[Stored dataset items]
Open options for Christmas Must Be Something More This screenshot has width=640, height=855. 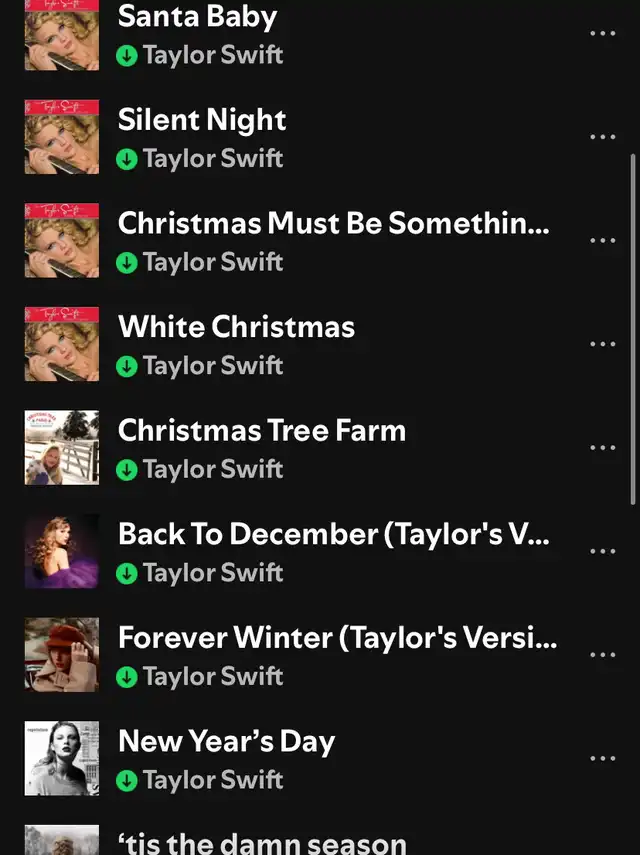602,240
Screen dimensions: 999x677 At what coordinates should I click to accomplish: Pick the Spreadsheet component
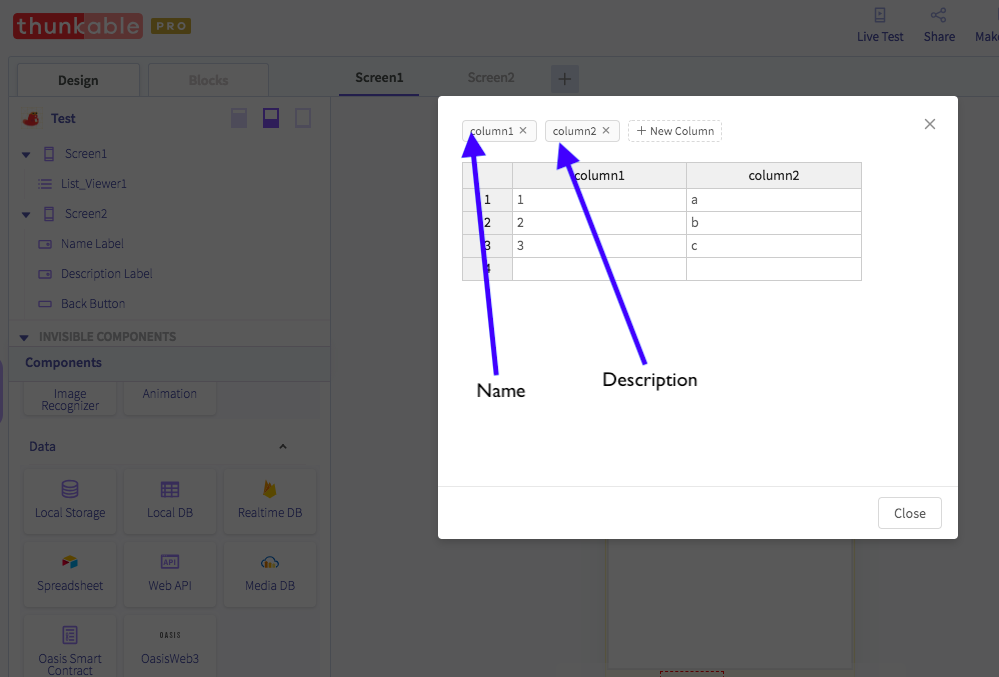point(70,573)
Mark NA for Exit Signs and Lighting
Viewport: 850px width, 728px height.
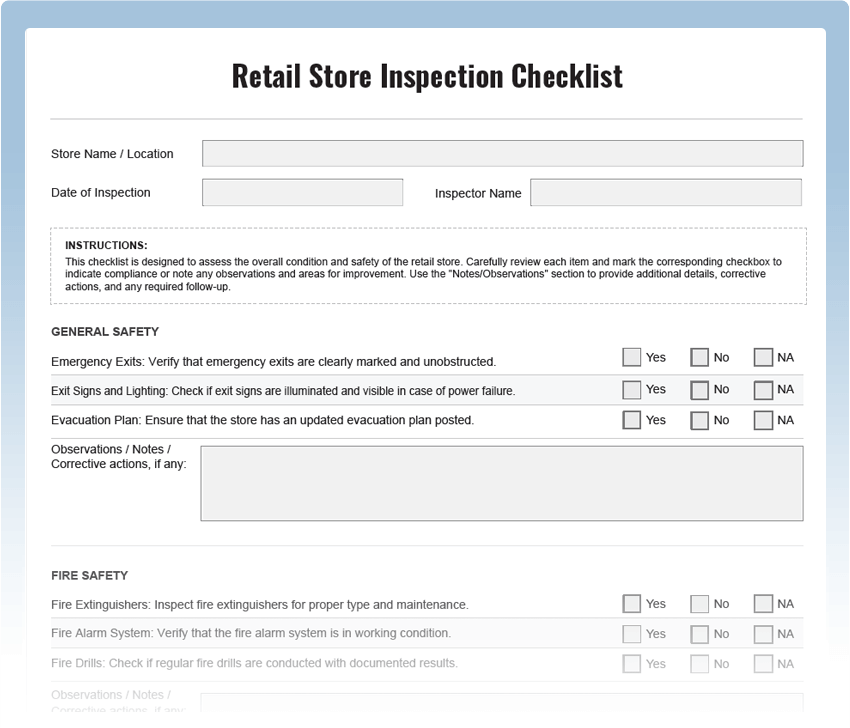coord(764,389)
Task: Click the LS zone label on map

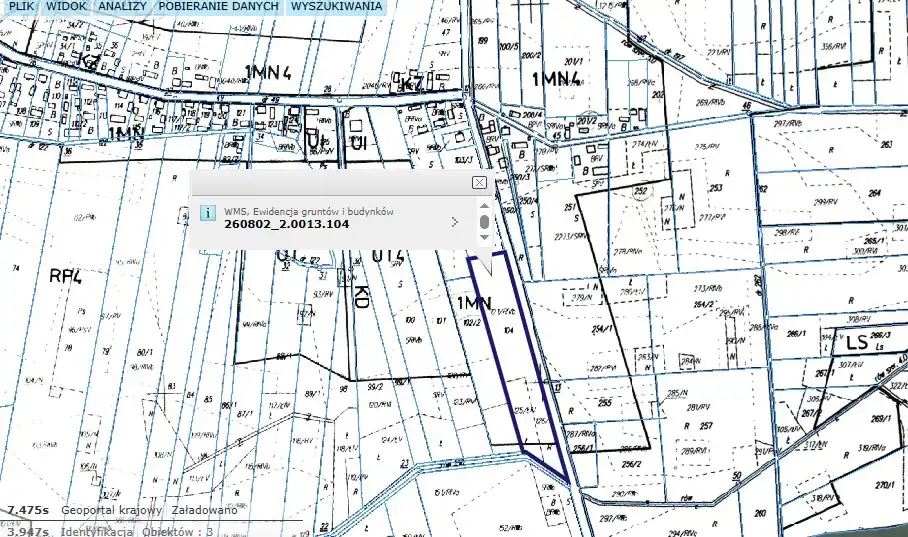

- _EXERCISE OBJECTIVE_: Print only the lines running from the one containing "Viewport: 850px width, 728px height." to the end of the data above, exactly; include no pictures.

- _RESPONSE BOX_:
Viewport: 850px width, 728px height.
coord(764,389)
Task: Click the LS zone label on map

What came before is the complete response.